Everywhere you look around here, the ironies and oddities abound. These are the haunts of Robert "Joe" Halderman - the CBS News producer and until yesterday as obscure as you or me - who attempted to bring down one of the most renowned entertainers in television history, and may yet succeed.
But for the grandest irony, the strangest oddity of all, you must step back, and look to tomorrow. Even if none of this had happened - the alleged extortion, Letterman's cloak-and-dagger ensnarement of the suspect, and his Fellini-esque on-air mea culpa - the Oct. 5 edition of "Late Show with David Letterman" would have still been the most-watched late night show.
After 16 years of triumph, struggle, and then a seemingly endless streak in second place, "Late Show" is the undisputed king. In the first week of the season, 5 million people tuned in, or double that of "The Tonight Show with Conan O'Brien."
Until last Thursday, CBS and Letterman were settling in for a long victory lap. They are now settling in for a long siege.
The perils for Letterman seem obvious, but far less so the final outcome. The public seems divided, or at worst, nonplussed by the whole affair. A young woman interviewed by WNBC/4 even congratulated Letterman - someone she deemed "unattractive" - "for getting all those women."
One veteran TV observer - who asked not to be identified because of his ties to a rival network - said bluntly that Letterman's behavior is endemic in the entertainment industry and for that reason, "he'll skate. It's not like someone at CBS is going to say, 'My God, THAT was going on there?!'
"Does it play in Omaha? No, it probably doesn't, but are the people in Omaha going to say, 'I'm not going to watch'? Hell no. They'll watch."
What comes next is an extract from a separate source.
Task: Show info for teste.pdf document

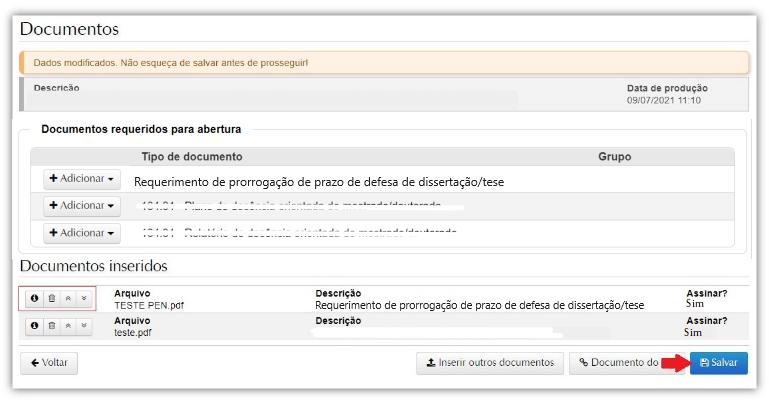Action: click(x=35, y=326)
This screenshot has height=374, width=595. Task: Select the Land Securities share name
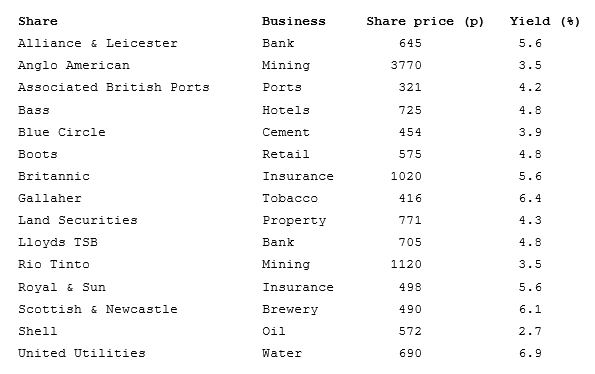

Kathy Sharpe, president of an eponymous New York digital advertising firm, said "Advertisers who choose his show are used to controversy [and] he probably had more issues when he attacked [Sarah] Palin's daughter than over this. His female audience is pretty cynical and while they may be disappointed, he hasn't lied about this, nor has he ever set himself up as virtue personified."
But what if Letterman doesn't skate? One of the most combustible issue in lives of American public figures can be reduced to three letters - s, e, and x. And fires sparked by this tinder have a way of getting out of control.
A trial now looms, and prosecutors as well as the defense have been known to leak to the press. This fire could smolder for weeks, or months, to come.
So, what about Dave? Besides the anguish caused to himself and his family, he will be tormented by this question - is his job safe? Right now, no one can say for certain.